Compiti da svolgere:
[1] Secondo la pagina, in che anno Sandro Battisti fece il suo esordio ufficiale e con quale editore?
[2] Ricopia dalla pagina tutto il testo da "Per festeggiare questa" fino a "del fantastico italiano.".

Pagina:
----
Per festeggiare questa nuova pagina rievoco – e anche qui sono incredibilmente passati ormai quasi otto anni – la recensione e la contestualizzazione che ne fece Giovanni De Matteo sul suo blog, da cui estraggo alcuni significativi passi. Non finirò mai di ringraziare Giovanni per queste intense note che ha scritto, oggi ancora più dense e significative.
Un uomo solo, nel silenzio dei suoi atti, mentre subisce la presenza tecnologica… Questa la stringata, essenziale presentazione da parte dell’editore (Stampa Alternativa) del volumetto che segna nel 1993 l’esordio ufficiale di Sandro Battisti, che 11 anni più tardi avrebbe dato un apporto determinante all’iniziazione del connettivismo, rivendicando di diritto un ruolo di primo piano nel panorama underground del fantastico italiano.
----
Estratto dei dati:
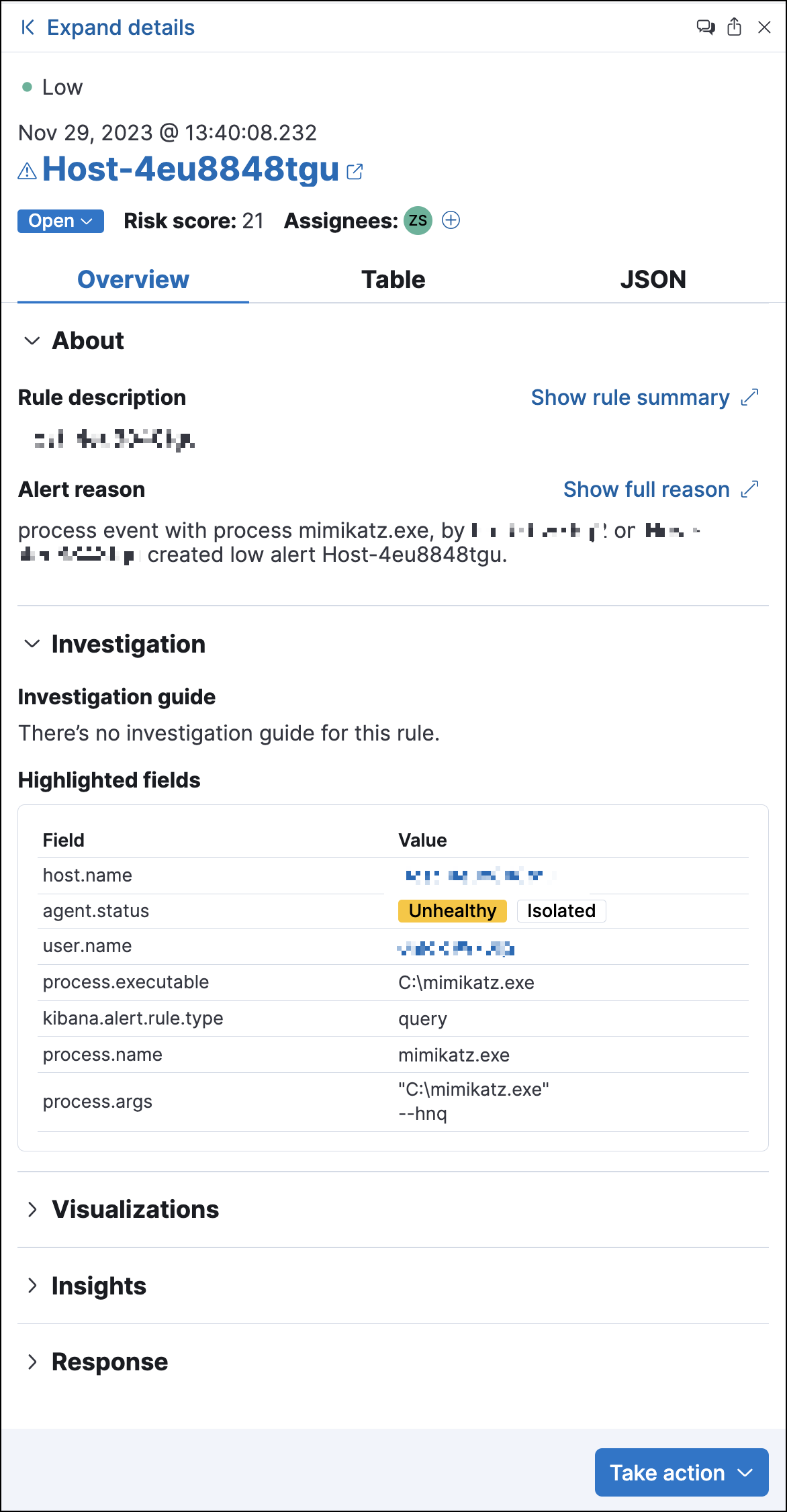Viewport: 787px width, 1512px height.
Task: Expand the Visualizations section
Action: point(32,1210)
----
Risposte corrette:
[1] Nel 1993, con Stampa Alternativa.

[2]
Per festeggiare questa nuova pagina rievoco – e anche qui sono incredibilmente passati ormai quasi otto anni – la recensione e la contestualizzazione che ne fece Giovanni De Matteo sul suo blog, da cui estraggo alcuni significativi passi. Non finirò mai di ringraziare Giovanni per queste intense note che ha scritto, oggi ancora più dense e significative.
Un uomo solo, nel silenzio dei suoi atti, mentre subisce la presenza tecnologica… Questa la stringata, essenziale presentazione da parte dell’editore (Stampa Alternativa) del volumetto che segna nel 1993 l’esordio ufficiale di Sandro Battisti, che 11 anni più tardi avrebbe dato un apporto determinante all’iniziazione del connettivismo, rivendicando di diritto un ruolo di primo piano nel panorama underground del fantastico italiano.